Now, as far as the seriousness of these cuts, if you cut the capillaries, this is probably the least serious. With this, we can sometimes just put a plaster on, clean the wound up, or in some cases it's best just to leave it open. The more serious cuts are the artery and the venous. And with these we are dealing with a pressure dressing.

Okay, keep pressure on that. Keep it up. Above your head. That's it. Can you get the first aid kit for me, please?

To start with, we need to approach, we need to make sure we keep the scene safe. We don't want to get hurt by what's hurt the person. We need to make sure our gloves are on. We've got our first aid kit.

Putting some gloves on. Are you alright?

Okay.

What was you doing?

I was just putting some rubbish in the bin. There must have been some broken glass in there. I was pushing it in.

Alright.

So, what we are going to start with is have a look at the wound to make sure there's nothing actually stuck in there. Because what we don't want to do is put a dressing on and force something in.

Can't see any glass, so put pressure back on for me, please. Just keep it above your head.

If there is something in there we would leave it there and pad either side. Now, in this example we've just got someone with a serious cut, so what we need to do is look at it and the first thing we can get them to do is apply direct pressure. If you apply direct pressure, you will reduce the amount of blood coming out. And the next thing is to elevate the wound. By elevating, it cuts down the pressure, so direct pressure and elevating will reduce blood flow very, very quickly. The next thing is to apply the dressing. With your gloves on, take the pad, pop it over the wound, you can always get the patient to help you with this as well, and we are applying the dressing on what's called distally, which is furthest away from the heart. By applying it towards the fingers and then going up towards the elbow, then we are not going to trap any blood in the hands. You need to apply the dressing firmly, because we want to apply pressure, but we don't want it so tight it cuts off circulation. Once you've put the dressing on, you need to tie the bandage together, and do this away from the cut. If you push down a knot on top of the cut, all that's going to do is just open the wound up. Now, have a look at it once you've put it on. If blood is still coming through this dressing, then you're going to need to put another one on top and you put that on in exactly the same way.

If blood comes through the second dressing, then you need to make a decision. If it's just a small amount of blood, then that's going to be fine, it's not a problem. But if it's still coming through under pressure, then it may be that these dressings are not on tight enough, so what we need to do then is cut it away and start again. Now, if a bit of time's passed then we want to leave that first pad on, if possible. If it falls off, then it doesn't matter. Put a new one on. But if healing has already happened between that first pad and the wound, it may be best to leave that on. But all we can really say with this is use your judgment. Once you've got the dressing on there, we can leave the hand elevated. We've got pressure on this so you can just elevate it, or you can hold their hand up or just pop it in the sling. We pop the hand onto the shoulder and then we can apply the sling, which will hold the arm there comfortably.
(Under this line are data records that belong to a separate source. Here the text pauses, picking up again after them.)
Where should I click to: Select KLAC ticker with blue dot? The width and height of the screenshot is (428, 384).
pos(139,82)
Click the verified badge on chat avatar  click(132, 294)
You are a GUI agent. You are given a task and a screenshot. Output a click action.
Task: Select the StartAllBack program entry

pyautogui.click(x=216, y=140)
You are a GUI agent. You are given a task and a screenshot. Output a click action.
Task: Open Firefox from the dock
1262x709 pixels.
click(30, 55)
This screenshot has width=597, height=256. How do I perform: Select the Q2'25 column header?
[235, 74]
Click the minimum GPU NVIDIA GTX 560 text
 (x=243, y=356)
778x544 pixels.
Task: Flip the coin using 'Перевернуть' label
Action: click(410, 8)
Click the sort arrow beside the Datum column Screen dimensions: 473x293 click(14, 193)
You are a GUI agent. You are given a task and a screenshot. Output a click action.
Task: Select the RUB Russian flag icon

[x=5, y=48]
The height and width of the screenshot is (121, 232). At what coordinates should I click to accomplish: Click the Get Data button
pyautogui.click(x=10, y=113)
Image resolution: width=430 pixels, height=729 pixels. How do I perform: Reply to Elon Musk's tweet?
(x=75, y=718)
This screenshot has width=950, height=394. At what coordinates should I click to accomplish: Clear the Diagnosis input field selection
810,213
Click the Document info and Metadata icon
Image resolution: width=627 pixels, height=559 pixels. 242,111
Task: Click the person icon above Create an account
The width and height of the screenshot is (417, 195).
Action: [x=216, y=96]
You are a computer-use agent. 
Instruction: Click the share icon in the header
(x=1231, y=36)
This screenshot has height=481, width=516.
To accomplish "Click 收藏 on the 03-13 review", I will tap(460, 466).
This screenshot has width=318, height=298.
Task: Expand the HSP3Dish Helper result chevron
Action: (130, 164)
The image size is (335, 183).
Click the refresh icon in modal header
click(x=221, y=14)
The whole time we are doing this and we've got the dressing on, just doing what's called a capillary refill check. This is just where you squeeze your nail for round about five seconds, and when you let go within a couple of seconds you will find that the blood will circulate back. it will go white and then it will go back to its normal colour. This would indicate that there is blood flowing on that point and we haven't got the dressing too tight. Once you've got the person dressed up with the and protected, then we need to get them to the emergency services, or if it's a serious bleed, we may well need to call the emergency services. One thing that can happen with someone with any bleed is they can start feeling sick or dizzy. These can be indications of shock. Shock is a problem and it can be life-threatening. If you do have someone in shock, you need to lay them down, elevate their legs, keep them warm, and call the emergency services.